What Should Families Ask When Visiting Gracepointe Crossing Gables?

Based on this facility's data, families visiting should ask: "Can I visit during a mealtime to observe dining assistance and food quality?" "How do you handle medical emergencies, and what is your hospital transfer rate?" "Can I speak with family members of current residents about their experience?"

Is Gracepointe Crossing Gables Safe?

Based on CMS inspection data, Gracepointe Crossing Gables has a clean safety record: no substantiated abuse findings (meaning no confirmed cases of resident harm), no Immediate Jeopardy citations (the most serious violation level indicating risk of serious injury or death), and is not on the Special Focus Facility watch list (a federal program monitoring the lowest-performing 1% of nursing homes). The facility has a 5-star overall rating and ranks #1 of 100 nursing homes in Minnesota. While no facility is perfect, families should still ask about staff-to-resident ratios and recent inspection results during their visit.

Do Nurses at Gracepointe Crossing Gables Stick Around?

Staff at Gracepointe Crossing Gables tend to stick around. With a turnover rate of 28%, the facility is 18 percentage points below the Minnesota average of 46%. Low turnover is a positive sign. It means caregivers have time to learn each resident's needs, medications, and personal preferences. Consistent staff also notice subtle changes in a resident's condition more quickly. Registered Nurse turnover is also low at 18%, meaning experienced RNs are available to handle complex medical needs.

Was Gracepointe Crossing Gables Ever Fined?

Gracepointe Crossing Gables has no federal fines on record. CMS issues fines when nursing homes fail to meet care standards or don't correct problems found during inspections.
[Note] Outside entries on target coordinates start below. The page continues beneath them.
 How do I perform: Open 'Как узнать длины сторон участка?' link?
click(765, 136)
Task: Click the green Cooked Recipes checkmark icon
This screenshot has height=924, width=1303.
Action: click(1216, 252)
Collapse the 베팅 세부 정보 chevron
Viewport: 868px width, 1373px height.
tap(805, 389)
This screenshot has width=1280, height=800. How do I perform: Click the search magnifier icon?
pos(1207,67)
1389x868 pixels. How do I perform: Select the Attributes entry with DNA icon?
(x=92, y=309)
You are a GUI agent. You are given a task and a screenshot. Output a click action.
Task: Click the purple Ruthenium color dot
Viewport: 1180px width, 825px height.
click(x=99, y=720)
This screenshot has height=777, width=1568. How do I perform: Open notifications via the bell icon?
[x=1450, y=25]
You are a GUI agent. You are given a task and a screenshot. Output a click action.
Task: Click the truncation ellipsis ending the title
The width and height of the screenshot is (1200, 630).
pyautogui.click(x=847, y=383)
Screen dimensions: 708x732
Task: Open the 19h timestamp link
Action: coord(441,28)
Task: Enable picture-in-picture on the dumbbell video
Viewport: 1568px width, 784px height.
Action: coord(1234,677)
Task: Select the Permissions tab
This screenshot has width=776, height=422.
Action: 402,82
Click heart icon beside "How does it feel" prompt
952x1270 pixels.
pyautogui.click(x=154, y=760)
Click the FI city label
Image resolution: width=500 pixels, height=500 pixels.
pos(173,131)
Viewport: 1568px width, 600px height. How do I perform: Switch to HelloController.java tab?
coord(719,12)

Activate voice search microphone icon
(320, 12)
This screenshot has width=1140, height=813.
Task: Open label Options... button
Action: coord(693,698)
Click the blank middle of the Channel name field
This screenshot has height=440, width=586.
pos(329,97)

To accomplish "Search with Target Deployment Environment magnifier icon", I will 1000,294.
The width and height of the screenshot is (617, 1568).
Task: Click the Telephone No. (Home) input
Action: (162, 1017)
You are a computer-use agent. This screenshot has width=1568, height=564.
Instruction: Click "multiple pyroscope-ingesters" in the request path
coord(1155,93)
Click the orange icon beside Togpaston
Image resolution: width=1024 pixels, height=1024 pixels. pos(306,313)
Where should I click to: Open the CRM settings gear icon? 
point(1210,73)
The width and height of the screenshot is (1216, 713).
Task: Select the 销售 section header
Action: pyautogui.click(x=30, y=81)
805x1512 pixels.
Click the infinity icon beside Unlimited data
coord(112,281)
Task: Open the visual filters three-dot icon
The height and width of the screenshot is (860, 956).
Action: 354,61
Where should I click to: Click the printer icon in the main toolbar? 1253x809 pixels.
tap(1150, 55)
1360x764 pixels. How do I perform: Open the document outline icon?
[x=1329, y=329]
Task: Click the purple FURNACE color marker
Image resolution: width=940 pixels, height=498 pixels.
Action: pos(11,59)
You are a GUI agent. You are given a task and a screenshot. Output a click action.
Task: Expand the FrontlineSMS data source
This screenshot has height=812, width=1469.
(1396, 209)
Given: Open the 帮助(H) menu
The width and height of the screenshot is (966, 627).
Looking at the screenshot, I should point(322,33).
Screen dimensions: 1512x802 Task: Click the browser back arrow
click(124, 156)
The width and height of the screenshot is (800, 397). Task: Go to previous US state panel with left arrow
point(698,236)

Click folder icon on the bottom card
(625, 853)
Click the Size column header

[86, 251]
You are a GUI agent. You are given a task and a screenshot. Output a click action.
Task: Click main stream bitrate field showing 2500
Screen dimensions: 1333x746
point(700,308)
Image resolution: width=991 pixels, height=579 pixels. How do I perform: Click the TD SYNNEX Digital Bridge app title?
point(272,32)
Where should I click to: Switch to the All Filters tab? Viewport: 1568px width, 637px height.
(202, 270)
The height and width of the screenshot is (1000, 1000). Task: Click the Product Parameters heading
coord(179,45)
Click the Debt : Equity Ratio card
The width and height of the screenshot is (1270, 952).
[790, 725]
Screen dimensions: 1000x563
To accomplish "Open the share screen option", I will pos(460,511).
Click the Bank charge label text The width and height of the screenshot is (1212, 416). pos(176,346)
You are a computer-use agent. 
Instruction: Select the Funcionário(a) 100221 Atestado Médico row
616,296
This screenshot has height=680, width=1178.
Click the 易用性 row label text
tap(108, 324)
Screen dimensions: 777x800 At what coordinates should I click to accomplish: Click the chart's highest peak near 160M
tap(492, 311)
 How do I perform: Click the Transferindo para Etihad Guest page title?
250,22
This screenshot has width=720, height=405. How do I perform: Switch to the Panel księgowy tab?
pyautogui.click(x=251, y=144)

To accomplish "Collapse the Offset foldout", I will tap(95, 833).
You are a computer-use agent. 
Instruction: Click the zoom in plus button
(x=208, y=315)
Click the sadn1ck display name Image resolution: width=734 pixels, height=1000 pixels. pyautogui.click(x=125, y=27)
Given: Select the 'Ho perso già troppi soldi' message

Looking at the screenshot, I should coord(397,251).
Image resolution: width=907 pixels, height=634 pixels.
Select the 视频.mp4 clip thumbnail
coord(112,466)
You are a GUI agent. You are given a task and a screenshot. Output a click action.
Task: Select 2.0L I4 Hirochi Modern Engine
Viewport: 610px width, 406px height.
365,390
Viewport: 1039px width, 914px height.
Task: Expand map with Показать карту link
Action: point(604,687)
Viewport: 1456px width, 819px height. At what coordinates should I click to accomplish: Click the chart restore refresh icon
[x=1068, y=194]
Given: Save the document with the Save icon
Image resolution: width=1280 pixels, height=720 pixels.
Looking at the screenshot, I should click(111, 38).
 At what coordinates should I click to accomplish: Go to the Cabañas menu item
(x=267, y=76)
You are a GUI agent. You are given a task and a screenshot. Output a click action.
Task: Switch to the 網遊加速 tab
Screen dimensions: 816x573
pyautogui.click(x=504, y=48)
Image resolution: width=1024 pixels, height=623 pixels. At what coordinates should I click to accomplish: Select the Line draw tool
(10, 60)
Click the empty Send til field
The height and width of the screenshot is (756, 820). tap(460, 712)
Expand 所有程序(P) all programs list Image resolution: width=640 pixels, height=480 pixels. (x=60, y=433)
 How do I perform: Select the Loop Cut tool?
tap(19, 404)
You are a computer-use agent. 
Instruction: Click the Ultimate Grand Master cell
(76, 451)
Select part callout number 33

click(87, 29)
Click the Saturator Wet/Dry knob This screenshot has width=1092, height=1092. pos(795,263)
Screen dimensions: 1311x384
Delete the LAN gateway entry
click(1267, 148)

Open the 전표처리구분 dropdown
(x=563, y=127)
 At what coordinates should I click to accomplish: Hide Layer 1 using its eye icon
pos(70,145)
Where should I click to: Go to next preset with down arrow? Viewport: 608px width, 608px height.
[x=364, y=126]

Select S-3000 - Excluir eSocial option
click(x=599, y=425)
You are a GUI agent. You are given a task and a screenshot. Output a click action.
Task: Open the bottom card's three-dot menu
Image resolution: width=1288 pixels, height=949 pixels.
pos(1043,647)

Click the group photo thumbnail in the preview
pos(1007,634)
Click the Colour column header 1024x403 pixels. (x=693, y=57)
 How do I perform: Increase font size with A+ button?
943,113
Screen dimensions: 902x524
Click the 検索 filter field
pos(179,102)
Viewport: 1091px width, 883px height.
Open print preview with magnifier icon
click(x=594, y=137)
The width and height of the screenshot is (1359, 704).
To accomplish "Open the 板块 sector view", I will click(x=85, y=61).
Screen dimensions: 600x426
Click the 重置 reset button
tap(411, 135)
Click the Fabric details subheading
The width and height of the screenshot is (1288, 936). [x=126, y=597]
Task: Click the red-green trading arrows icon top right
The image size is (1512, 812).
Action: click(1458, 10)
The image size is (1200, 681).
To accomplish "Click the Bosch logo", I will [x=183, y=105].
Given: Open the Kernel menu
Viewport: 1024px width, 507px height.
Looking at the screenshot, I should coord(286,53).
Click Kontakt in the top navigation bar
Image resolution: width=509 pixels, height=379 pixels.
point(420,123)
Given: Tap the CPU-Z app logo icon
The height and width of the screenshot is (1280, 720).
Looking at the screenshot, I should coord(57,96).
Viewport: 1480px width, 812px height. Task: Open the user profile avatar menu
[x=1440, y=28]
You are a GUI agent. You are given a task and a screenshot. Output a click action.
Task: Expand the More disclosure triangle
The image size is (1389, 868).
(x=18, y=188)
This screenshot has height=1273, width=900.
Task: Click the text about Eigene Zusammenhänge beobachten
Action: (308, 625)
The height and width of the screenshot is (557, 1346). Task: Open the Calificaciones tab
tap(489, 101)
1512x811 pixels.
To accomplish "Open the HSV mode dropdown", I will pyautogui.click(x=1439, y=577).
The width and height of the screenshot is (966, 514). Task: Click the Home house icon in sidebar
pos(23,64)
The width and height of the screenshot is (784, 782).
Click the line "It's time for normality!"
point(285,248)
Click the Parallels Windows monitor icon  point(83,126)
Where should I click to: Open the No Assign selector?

The absence of fines suggests the facility has either maintained compliance or corrected any issues before penalties were assessed. This is a positive indicator, though families should still review recent inspection reports for the full picture.

Is Gracepointe Crossing Gables on Any Federal Watch List?

Gracepointe Crossing Gables is not on any federal watch list. The most significant is the Special Focus Facility (SFF) program, which identifies the bottom 1% of nursing homes nationally based on persistent, serious quality problems. Not being on this list means the facility has avoided the pattern of deficiencies that triggers enhanced federal oversight. This is a positive indicator, though families should still review the facility's inspection history directly.